Zarrab secretly pleaded guilty ahead of trial in 2017 to various crimes related to fraud and money laundering and became a government witness in return for leniency. Still, the sentencing outcome is unsurprising given U.S. federal prosecutors’ decision last month to drop the decadelong criminal money laundering and sanctions probe into Halkbank, largely due to Turkey’s assistance in brokering the Israel-Hamas ceasefire agreement.

Federal prosecutors had accused Halkbank in a criminal indictment of using illegal shipments of gold and fake food to send $20 billion to Iran while lying to the Treasury Department to hide at least $1 billion in illicit payments that made their way through the U.S. financial system.

U.S. prosecutors described Zarrab as one of the “principal architects of a prolific Iranian sanctions-evasion and money-laundering machine that funneled billions of dollars’ worth of the government of Iran’s oil money from sanctions-restricted accounts held at Turkiye Halk Bankasi, A.S.”

In his trial testimony, Zarrab implicated the most powerful politicians and financiers in Turkey in his financial crimes.

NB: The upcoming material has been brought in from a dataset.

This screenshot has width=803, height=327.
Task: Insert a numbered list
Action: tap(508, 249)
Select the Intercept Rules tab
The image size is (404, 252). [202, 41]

He testified that Erdogan personally directed illicit trades in 2014 while serving as the country’s prime minister.

Prosecutors for the U.S. Attorney’s Office for the Southern District of New York wrote in a sentencing memorandum that Zarrab provided substantial help to the U.S. when he revealed paying millions of dollars in bribes to government and banking officials in Turkey and provided key testimony at the December 2017 trial of ex-Halkbank manager Mehmet Hakan Atilla.

Atilla was convicted at trial and ultimately served a sentence of over two years in prison. After the trial, Turkey President Recep Tayyip Erdogan called the verdict “scandalous.”

In a presentence memorandum, prosecutors wrote that Zarrab’s October 2017 guilty plea to conspiracy, bank fraud and money laundering charges and the cooperation that followed had been “truthful, complete and reliable” and significant, useful and timely. They also noted he had suffered “danger or risk” as a result of his help.

Zarrab had led a cushy lifestyle in Turkey, even marrying one of the country’s pop stars, but his testimony at trial in the United States about corruption at the highest levels of Turkey’s ruling AK Party led the Erdogan government to freeze his assets.

Zarrab requested a sentence of time served, noting in his sentencing submission that he had already been detained for 22 months in jail, in addition to five months in strict home confinement, followed by 95 months under restrictive bail conditions.

In July 2026, New York federal prosecutors announced a deferred prosecution agreement with the Turkish bank, which they acknowledged largely arose from “multilateral efforts in 2025” involving the Turkish government’s substantial diplomatic assistance in brokering the Israel-Hamas ceasefire, negotiating the release of hostages and returning victims’ remains after the Oct. 7, 2023, attacks in Israel.

“In the State Department’s view, a commitment by the United States to resolving the Halkbank matter on mutually agreeable terms was an important component of those diplomatic discussions,” federal prosecutors wrote in a declaration signed by U.S. Attorney Jay Clayton.

Signing off on the deferred prosecution agreement was one of Clayton’s final official acts in the Southern District of New York before he was tapped by President Donald Trump last month to be director of national intelligence.

Following Zarrab’s arrest in 2016, the Turkish government aggressively lobbied two successive U.S. administrations, making inroads with the Trump White House, to kill the prosecution.

Trump’s former personal attorney Rudy Giuliani counted Zarrab as a client in 2017 when the former New York City mayor shuttled between Turkey’s capital of Ankara and the Oval Office to negotiate a prisoner swap that would have scuttled the case.